++++ THE INPUT ++++

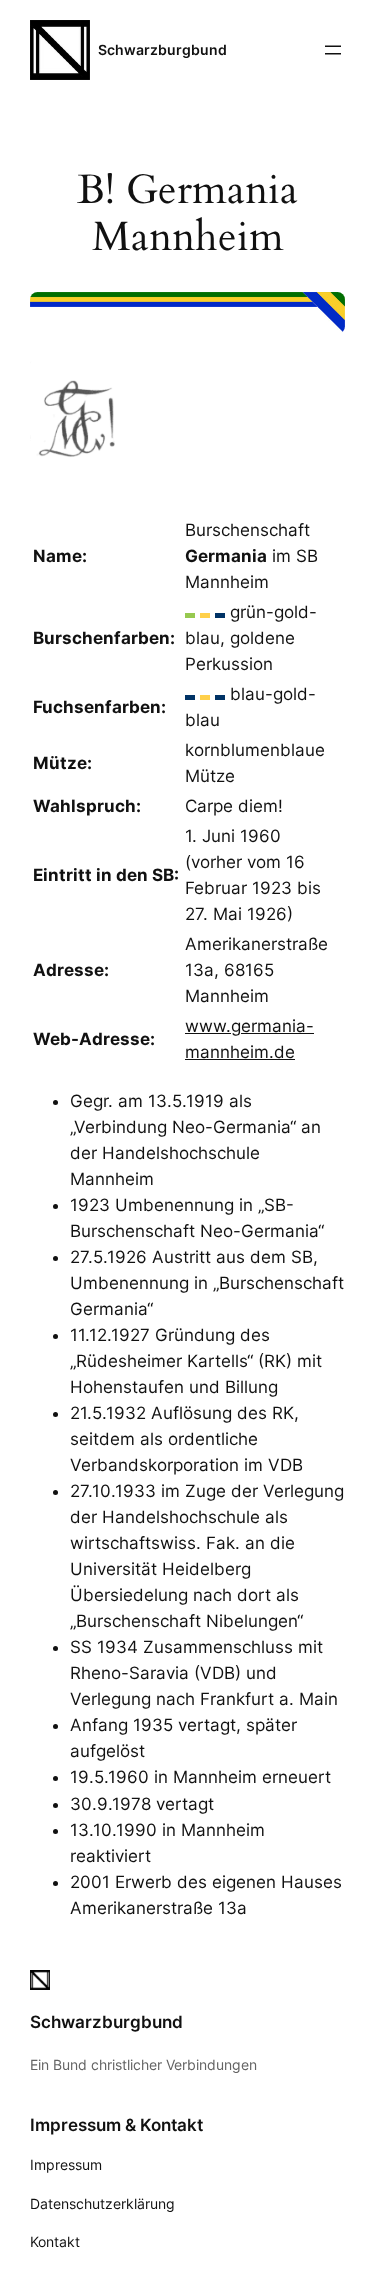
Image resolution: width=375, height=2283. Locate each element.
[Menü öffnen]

++++
++++ THE INPUT ++++

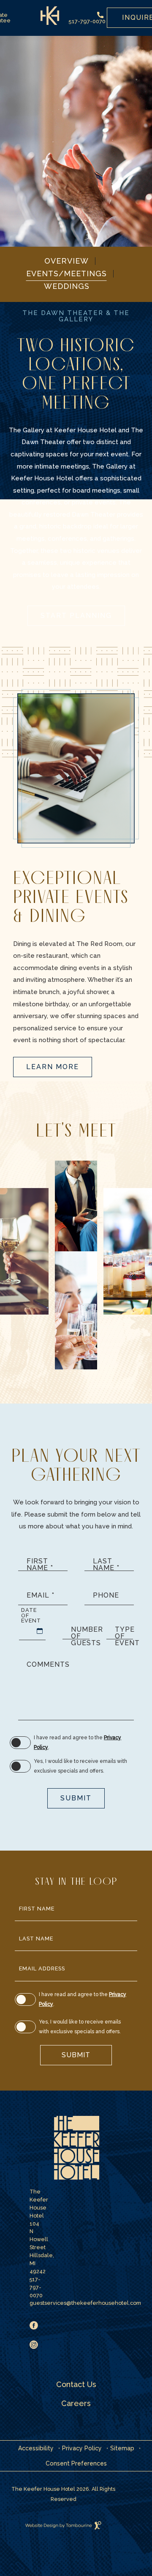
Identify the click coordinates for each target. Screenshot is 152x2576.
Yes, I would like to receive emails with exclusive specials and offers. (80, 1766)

++++
++++ THE INPUT ++++

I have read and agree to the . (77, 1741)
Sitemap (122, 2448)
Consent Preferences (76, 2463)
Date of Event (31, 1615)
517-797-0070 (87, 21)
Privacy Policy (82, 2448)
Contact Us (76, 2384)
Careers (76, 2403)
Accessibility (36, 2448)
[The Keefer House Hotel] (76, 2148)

++++

ASSIGNMENT:
In the listing above, the lines from the one containing "Identify the click" through the one containing "Yes, I would" must be set down exactly, with no other lines.

ANSWER FOR THIS EXERCISE:
Identify the click coordinates for each target. Screenshot is 152x2576.
Yes, I would like to receive emails with exclusive specials and offers. (80, 1766)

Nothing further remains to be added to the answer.